- [Goal] Which lines in the data below contain the string "output", matching uppercase and lowercase exactly? Copy each of those lines in full.
.....
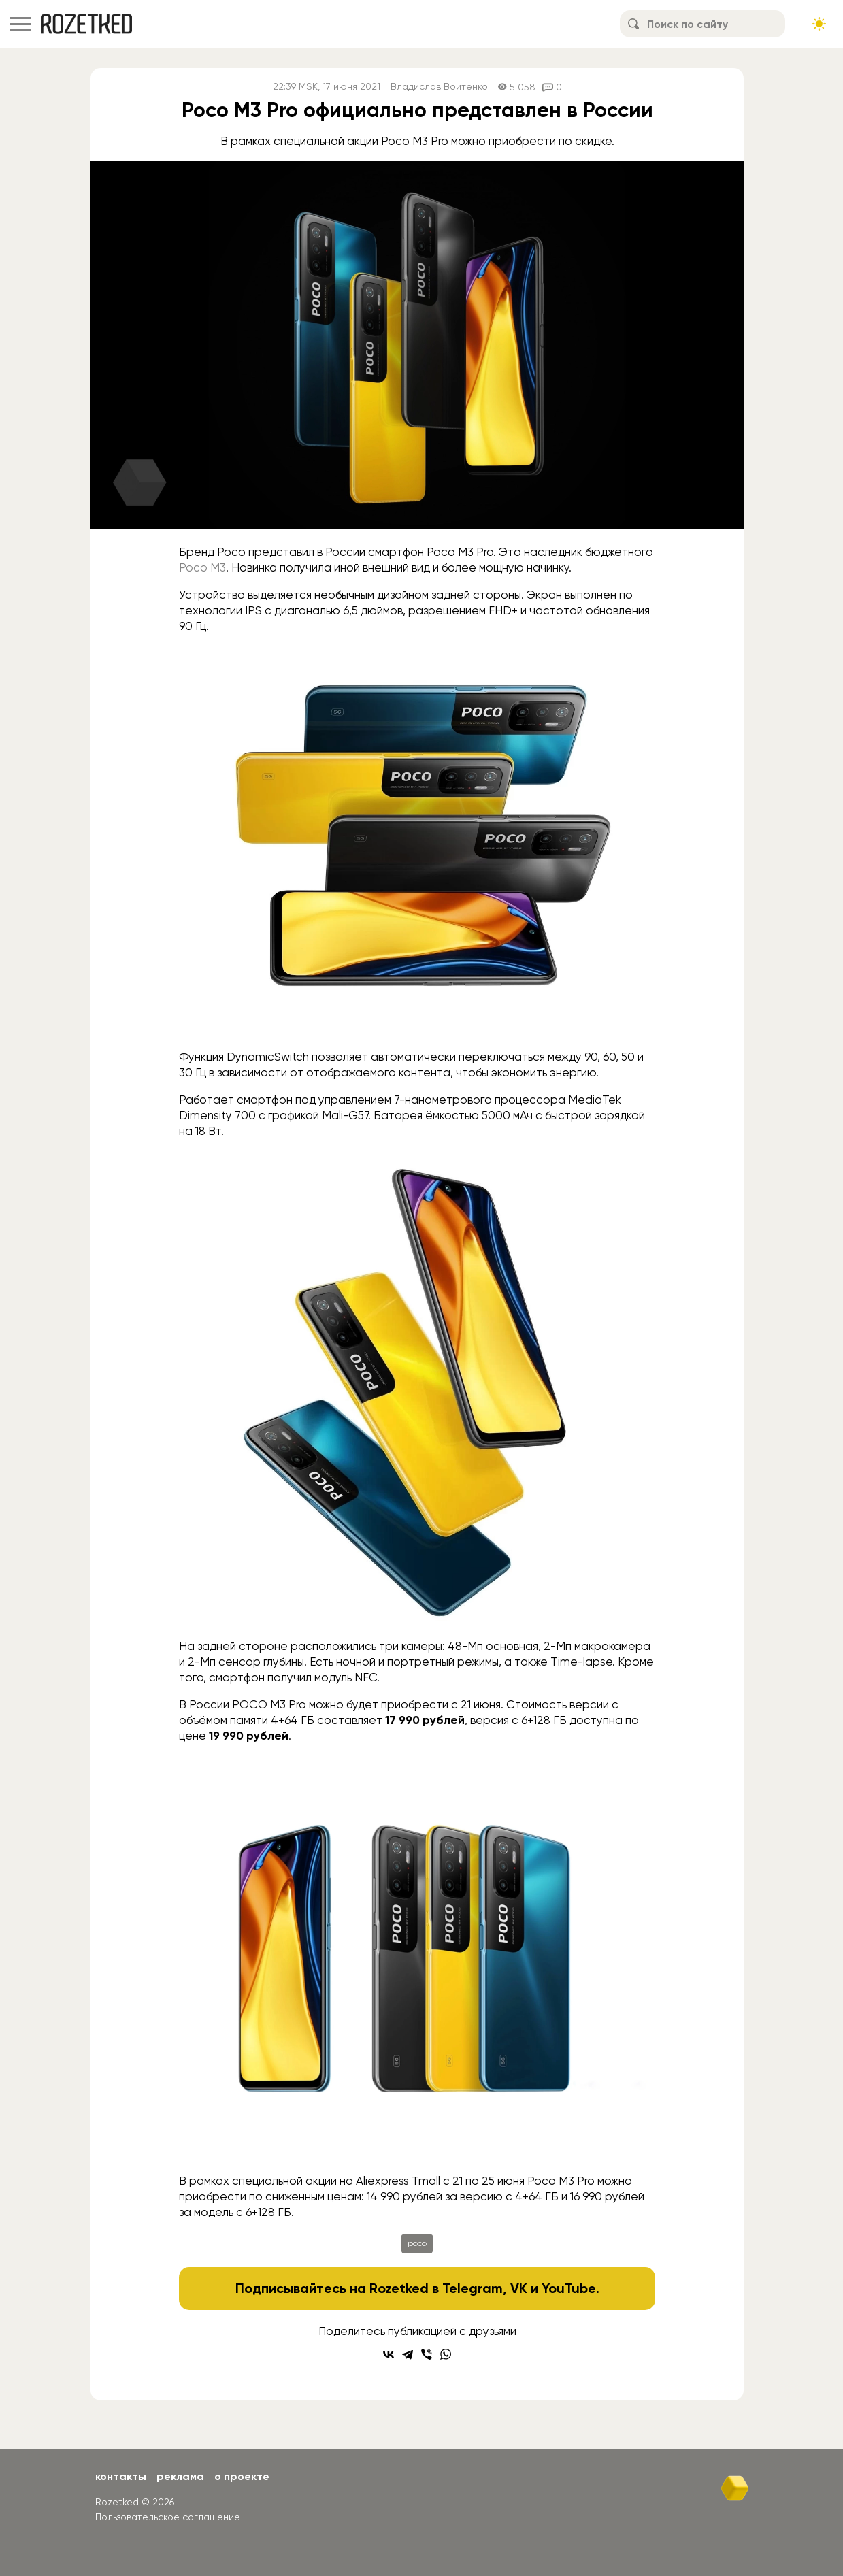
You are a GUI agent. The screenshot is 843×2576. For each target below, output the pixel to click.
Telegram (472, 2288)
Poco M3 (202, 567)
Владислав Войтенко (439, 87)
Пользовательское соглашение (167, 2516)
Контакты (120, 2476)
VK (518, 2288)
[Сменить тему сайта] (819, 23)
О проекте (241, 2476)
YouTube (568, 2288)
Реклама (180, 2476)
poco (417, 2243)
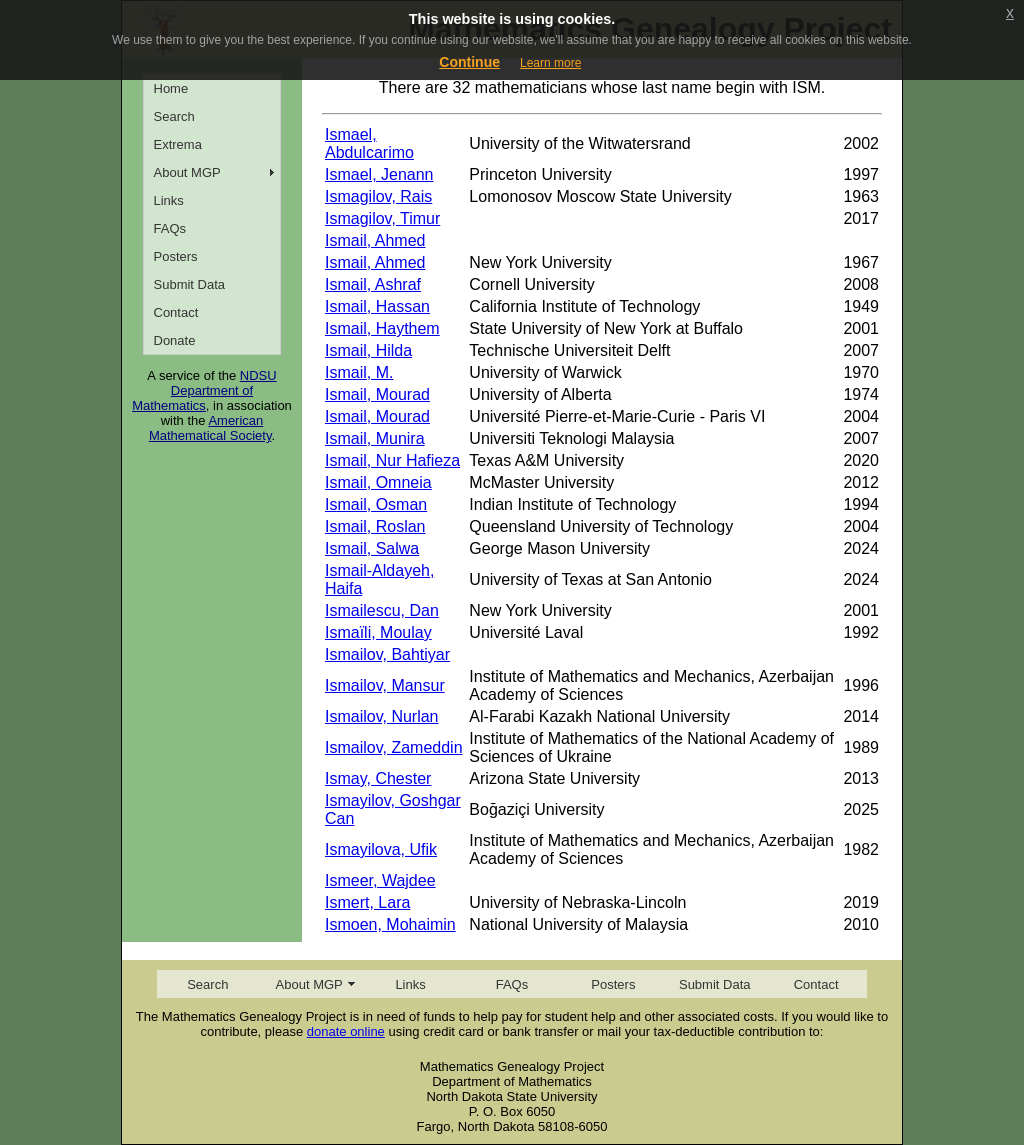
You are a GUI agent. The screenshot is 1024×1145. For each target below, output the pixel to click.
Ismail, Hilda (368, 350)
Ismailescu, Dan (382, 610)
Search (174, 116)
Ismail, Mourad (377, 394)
.....
- [Solution to this problem]
You are a GUI agent. The screenshot is 843×2576. For each target below, output the pixel to click.
You are a GUI agent. The screenshot is 1024×1145. For each target below, output the pixel to click.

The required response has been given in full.